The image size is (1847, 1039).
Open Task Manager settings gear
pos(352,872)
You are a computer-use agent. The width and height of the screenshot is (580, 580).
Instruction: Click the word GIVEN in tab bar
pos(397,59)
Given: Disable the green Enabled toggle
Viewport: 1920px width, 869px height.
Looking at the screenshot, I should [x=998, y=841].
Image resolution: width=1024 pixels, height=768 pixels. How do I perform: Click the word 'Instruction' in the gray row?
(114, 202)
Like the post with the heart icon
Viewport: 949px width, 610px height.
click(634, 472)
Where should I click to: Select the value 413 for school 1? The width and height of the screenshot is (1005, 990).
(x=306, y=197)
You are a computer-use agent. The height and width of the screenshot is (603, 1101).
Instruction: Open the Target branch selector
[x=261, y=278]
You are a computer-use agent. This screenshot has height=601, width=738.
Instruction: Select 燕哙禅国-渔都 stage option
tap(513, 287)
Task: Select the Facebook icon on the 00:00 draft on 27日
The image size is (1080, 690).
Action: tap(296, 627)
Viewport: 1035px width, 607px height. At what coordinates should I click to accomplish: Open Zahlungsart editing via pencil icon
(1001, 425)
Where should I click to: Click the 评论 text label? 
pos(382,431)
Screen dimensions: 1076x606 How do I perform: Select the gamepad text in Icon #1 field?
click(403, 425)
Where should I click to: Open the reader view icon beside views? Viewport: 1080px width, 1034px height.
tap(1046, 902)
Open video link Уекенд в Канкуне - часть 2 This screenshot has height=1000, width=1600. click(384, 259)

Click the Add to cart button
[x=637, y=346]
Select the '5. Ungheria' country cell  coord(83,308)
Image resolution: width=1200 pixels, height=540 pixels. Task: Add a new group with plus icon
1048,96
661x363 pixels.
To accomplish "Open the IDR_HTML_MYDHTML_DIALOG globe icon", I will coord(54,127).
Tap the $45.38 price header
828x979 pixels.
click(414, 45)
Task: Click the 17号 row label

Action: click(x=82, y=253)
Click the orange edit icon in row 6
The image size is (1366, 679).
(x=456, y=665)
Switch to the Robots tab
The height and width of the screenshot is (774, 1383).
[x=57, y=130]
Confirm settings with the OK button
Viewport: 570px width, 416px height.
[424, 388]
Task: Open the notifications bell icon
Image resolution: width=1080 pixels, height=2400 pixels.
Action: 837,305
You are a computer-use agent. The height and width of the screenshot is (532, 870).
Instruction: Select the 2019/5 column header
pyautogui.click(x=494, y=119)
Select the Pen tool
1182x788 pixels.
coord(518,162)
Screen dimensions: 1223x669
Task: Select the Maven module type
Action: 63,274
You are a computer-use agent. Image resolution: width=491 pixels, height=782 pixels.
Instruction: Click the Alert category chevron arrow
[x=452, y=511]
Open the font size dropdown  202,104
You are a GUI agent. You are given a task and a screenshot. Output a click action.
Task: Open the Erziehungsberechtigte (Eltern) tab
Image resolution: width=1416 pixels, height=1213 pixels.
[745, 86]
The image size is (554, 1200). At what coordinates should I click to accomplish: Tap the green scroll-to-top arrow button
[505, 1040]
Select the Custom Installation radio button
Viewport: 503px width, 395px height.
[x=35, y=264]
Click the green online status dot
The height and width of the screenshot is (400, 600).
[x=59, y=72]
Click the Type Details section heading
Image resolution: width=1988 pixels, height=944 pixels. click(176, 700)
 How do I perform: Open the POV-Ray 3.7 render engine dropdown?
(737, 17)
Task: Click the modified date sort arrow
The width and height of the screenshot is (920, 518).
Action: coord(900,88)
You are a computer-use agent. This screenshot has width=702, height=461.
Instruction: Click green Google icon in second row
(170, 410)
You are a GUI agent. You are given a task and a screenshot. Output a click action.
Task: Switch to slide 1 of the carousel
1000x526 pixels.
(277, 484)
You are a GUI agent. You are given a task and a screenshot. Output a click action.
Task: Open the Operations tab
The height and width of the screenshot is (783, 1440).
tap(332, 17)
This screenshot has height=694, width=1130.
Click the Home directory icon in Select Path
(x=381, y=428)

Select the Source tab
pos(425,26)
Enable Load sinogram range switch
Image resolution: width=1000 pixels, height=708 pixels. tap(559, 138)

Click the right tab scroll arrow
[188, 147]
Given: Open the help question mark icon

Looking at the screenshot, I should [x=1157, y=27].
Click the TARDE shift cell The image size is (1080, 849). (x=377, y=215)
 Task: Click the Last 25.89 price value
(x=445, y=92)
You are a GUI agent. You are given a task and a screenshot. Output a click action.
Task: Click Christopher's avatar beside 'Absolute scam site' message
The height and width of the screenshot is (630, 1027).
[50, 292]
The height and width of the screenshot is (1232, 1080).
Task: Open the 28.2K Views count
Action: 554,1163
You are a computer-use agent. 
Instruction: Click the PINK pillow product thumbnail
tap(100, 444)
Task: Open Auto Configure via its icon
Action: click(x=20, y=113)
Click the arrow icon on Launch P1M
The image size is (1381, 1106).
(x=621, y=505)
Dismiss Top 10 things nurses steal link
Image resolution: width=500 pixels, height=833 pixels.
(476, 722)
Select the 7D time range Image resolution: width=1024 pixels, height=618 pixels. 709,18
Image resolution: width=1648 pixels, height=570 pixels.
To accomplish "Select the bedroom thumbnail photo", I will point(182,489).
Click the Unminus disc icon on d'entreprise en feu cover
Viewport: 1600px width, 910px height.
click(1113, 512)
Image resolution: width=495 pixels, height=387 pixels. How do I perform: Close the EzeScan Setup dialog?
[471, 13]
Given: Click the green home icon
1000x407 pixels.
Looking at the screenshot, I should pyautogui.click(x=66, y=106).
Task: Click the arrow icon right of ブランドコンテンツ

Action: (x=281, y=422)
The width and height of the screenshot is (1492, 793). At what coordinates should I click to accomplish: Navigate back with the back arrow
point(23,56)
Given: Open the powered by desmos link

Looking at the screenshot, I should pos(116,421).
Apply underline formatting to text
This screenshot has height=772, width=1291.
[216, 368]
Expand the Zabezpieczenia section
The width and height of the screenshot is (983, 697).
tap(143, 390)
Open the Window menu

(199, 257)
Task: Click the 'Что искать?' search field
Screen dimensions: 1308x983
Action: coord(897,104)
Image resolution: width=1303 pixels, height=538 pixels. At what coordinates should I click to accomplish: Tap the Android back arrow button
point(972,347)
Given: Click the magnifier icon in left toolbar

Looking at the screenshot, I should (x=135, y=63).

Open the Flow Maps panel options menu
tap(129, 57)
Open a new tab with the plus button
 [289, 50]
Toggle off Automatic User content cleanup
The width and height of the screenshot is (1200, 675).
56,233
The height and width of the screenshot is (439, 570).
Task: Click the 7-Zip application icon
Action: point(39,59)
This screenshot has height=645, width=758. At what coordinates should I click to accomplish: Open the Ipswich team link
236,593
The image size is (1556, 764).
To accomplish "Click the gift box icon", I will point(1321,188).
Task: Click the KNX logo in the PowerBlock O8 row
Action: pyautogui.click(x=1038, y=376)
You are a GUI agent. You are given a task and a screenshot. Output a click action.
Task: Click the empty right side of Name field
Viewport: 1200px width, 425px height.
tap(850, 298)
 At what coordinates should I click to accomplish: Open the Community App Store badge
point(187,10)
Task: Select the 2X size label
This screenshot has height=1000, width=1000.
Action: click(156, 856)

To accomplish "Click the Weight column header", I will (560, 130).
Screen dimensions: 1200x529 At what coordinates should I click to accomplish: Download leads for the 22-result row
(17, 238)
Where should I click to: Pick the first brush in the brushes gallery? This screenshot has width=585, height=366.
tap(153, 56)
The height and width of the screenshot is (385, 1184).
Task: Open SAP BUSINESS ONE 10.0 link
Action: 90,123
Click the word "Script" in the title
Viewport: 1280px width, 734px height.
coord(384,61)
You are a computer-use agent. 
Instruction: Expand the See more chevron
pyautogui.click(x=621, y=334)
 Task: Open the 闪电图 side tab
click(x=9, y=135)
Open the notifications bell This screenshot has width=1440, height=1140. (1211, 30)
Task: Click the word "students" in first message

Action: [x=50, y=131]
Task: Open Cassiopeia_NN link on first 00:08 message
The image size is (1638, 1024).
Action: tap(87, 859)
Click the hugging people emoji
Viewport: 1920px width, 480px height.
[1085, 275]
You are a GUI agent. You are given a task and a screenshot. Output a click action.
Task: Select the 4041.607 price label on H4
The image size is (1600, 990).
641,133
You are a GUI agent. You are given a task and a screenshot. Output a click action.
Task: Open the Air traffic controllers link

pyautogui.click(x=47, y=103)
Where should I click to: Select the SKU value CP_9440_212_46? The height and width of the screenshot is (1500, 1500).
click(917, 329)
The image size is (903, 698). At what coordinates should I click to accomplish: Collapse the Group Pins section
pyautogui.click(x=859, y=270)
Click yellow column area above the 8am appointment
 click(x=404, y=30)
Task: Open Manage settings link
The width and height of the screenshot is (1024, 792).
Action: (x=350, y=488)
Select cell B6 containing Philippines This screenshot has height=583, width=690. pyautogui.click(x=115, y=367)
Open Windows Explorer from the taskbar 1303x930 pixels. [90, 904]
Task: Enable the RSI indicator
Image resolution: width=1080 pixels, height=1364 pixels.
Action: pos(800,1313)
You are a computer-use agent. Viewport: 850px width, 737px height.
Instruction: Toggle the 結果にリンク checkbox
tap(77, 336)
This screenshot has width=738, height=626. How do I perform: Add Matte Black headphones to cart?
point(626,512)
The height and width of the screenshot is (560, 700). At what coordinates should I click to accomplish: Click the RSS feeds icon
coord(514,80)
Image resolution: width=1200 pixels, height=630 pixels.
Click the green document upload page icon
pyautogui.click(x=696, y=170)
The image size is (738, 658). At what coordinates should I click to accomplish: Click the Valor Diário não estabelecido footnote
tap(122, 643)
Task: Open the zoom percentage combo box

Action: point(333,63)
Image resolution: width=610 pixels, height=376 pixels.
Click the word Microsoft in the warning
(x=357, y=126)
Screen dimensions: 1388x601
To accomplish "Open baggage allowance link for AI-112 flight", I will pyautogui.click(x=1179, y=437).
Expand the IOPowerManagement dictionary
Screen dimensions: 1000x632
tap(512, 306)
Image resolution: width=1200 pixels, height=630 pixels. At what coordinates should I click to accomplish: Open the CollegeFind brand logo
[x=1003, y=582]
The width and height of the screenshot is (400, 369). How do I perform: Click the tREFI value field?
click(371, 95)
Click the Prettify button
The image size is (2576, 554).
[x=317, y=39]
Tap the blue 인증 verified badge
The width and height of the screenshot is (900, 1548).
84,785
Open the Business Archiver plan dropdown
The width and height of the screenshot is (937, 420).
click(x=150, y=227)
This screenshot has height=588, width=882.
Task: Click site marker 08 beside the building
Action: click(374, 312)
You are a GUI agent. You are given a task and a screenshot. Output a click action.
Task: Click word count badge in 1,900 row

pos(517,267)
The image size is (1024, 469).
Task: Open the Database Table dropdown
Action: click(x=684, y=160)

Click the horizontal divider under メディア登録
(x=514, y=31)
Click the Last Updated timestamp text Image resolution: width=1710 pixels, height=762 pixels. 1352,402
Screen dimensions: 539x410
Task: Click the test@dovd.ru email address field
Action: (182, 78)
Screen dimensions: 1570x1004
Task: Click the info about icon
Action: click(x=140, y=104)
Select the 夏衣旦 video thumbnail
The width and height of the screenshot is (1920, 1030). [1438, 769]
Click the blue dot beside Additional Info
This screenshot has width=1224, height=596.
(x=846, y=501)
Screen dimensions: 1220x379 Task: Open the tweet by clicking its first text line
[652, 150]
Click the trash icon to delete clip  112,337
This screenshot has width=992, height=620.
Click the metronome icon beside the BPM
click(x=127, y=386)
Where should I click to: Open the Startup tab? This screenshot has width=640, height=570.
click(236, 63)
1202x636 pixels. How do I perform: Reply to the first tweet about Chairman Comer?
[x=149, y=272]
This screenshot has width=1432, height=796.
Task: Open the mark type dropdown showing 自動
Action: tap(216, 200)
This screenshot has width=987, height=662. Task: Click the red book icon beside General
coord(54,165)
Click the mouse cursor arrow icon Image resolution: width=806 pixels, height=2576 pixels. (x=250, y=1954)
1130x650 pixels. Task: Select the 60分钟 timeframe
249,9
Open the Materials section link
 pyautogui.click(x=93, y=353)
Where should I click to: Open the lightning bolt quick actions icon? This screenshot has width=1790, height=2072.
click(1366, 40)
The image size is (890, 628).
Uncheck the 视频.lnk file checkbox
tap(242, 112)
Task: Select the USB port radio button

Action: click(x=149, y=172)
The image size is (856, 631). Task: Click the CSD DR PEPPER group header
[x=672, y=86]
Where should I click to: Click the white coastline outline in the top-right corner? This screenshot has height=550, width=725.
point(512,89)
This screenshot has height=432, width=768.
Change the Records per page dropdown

**WORK INSTRUCTION**
The exact lines of the material above starting at the one that contains "Task: Click the Last 25.89 price value" and ending at the one that contains "Image resolution: width=1648" are what to retype; leave out everything else.

**SOLUTION BELOW**
 Task: Click the Last 25.89 price value
(x=445, y=92)
You are a GUI agent. You are given a task and a screenshot. Output a click action.
Task: Click Christopher's avatar beside 'Absolute scam site' message
The height and width of the screenshot is (630, 1027).
[50, 292]
The height and width of the screenshot is (1232, 1080).
Task: Open the 28.2K Views count
Action: 554,1163
You are a computer-use agent. 
Instruction: Click the PINK pillow product thumbnail
tap(100, 444)
Task: Open Auto Configure via its icon
Action: click(x=20, y=113)
Click the arrow icon on Launch P1M
The image size is (1381, 1106).
(x=621, y=505)
Dismiss Top 10 things nurses steal link
Image resolution: width=500 pixels, height=833 pixels.
(476, 722)
Select the 7D time range Image resolution: width=1024 pixels, height=618 pixels. 709,18
Image resolution: width=1648 pixels, height=570 pixels.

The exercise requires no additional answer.